# The task
Without including any pictures, write out the data below exactly.
★ ★ ★
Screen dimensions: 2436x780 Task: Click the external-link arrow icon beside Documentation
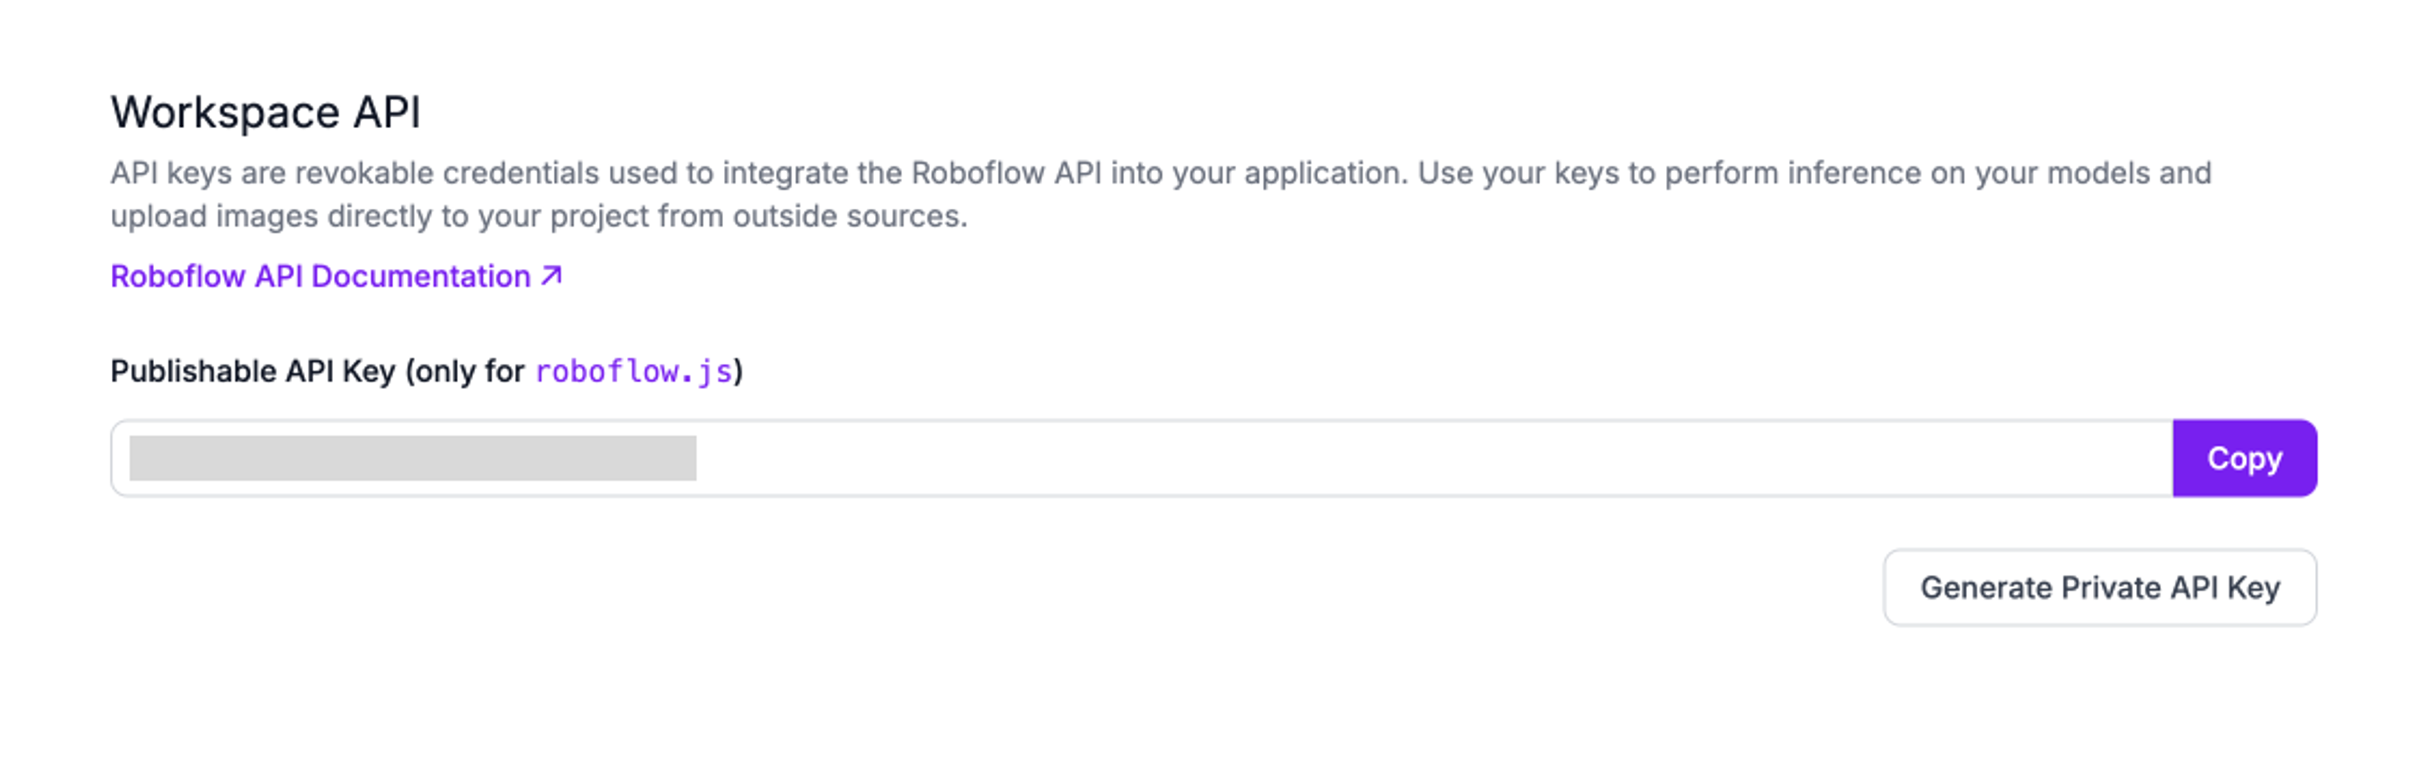coord(552,275)
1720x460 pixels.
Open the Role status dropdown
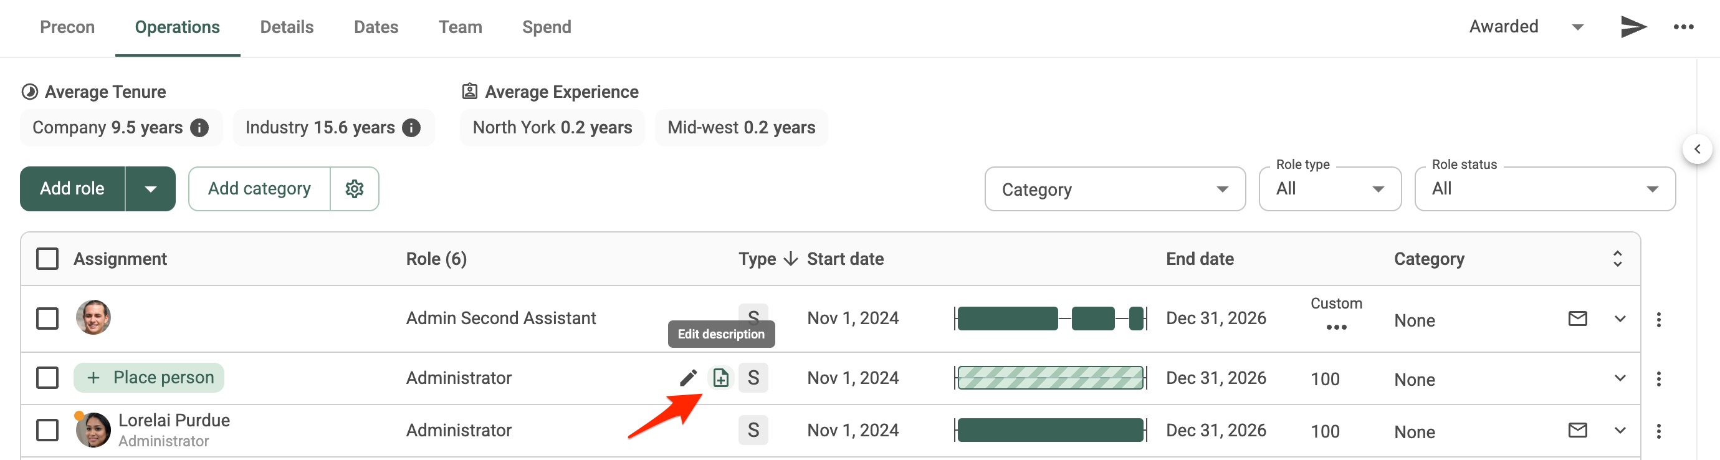(1544, 189)
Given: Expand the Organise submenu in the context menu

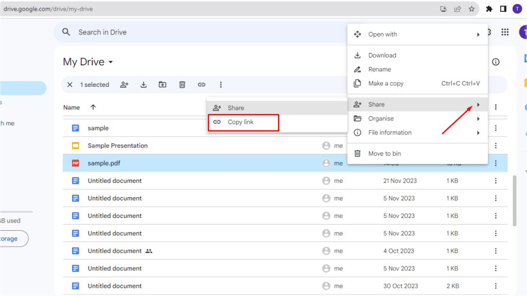Looking at the screenshot, I should coord(478,118).

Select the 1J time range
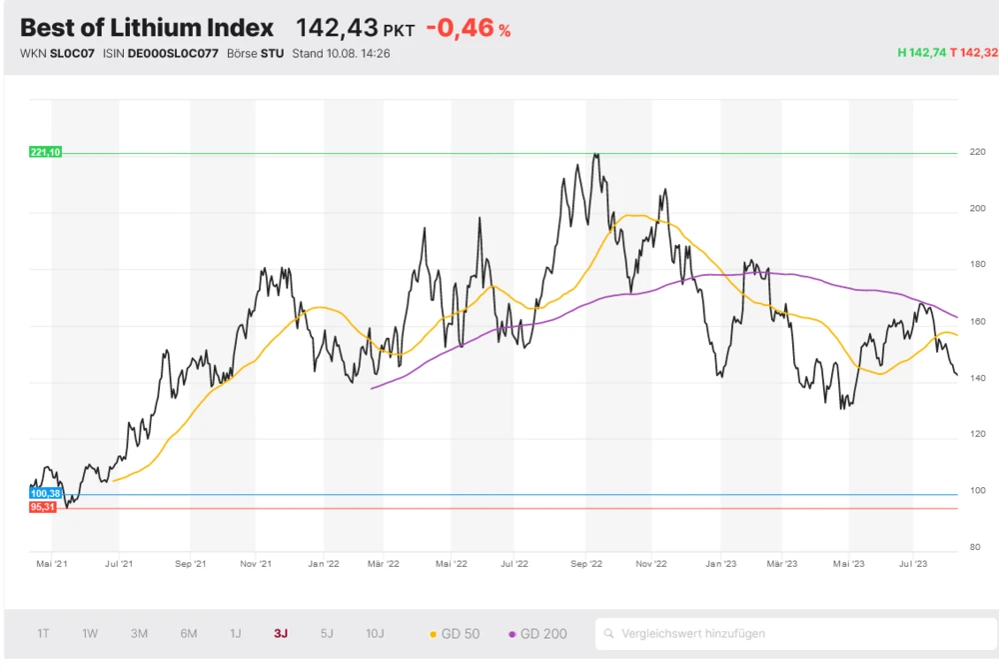click(x=236, y=634)
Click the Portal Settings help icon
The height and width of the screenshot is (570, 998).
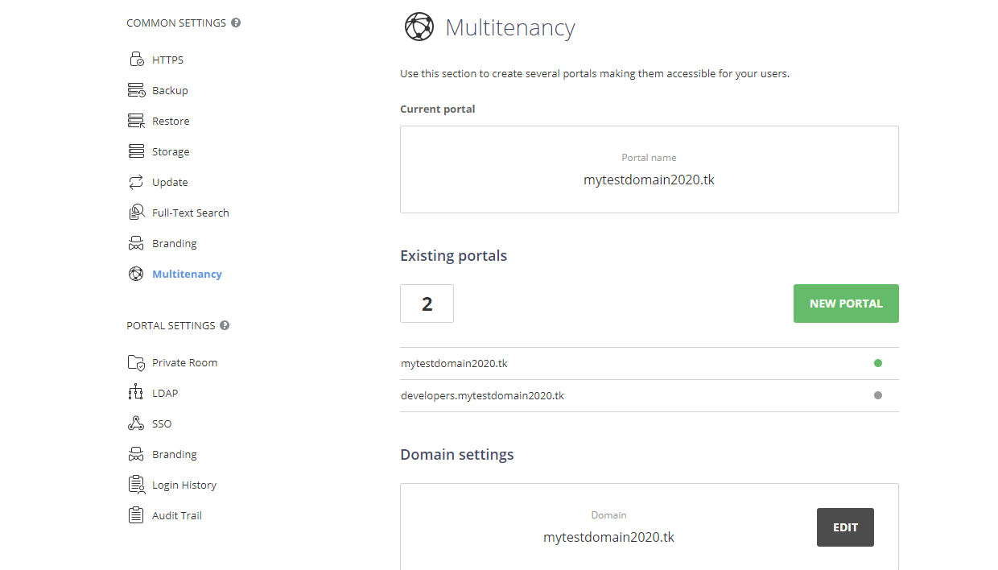point(224,325)
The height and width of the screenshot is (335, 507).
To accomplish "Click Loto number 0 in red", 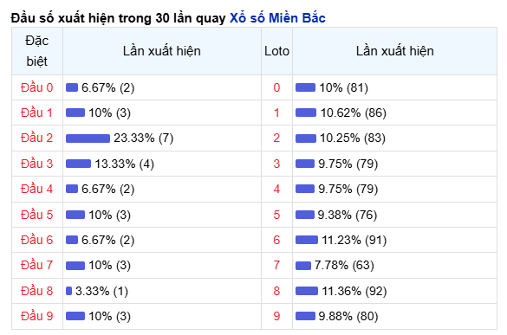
★ ★ ★
# Reply
Screen dimensions: 2436x780 Task: Click the external-link arrow icon beside Documentation
coord(552,275)
1720x460 pixels.
Open the Role status dropdown
(1544, 189)
Given: Expand the Organise submenu in the context menu

Looking at the screenshot, I should coord(478,118).

Select the 1J time range
click(x=236, y=634)
Click the Portal Settings help icon
The height and width of the screenshot is (570, 998).
point(224,325)
The height and width of the screenshot is (335, 507).
To accomplish "Click Loto number 0 in red", 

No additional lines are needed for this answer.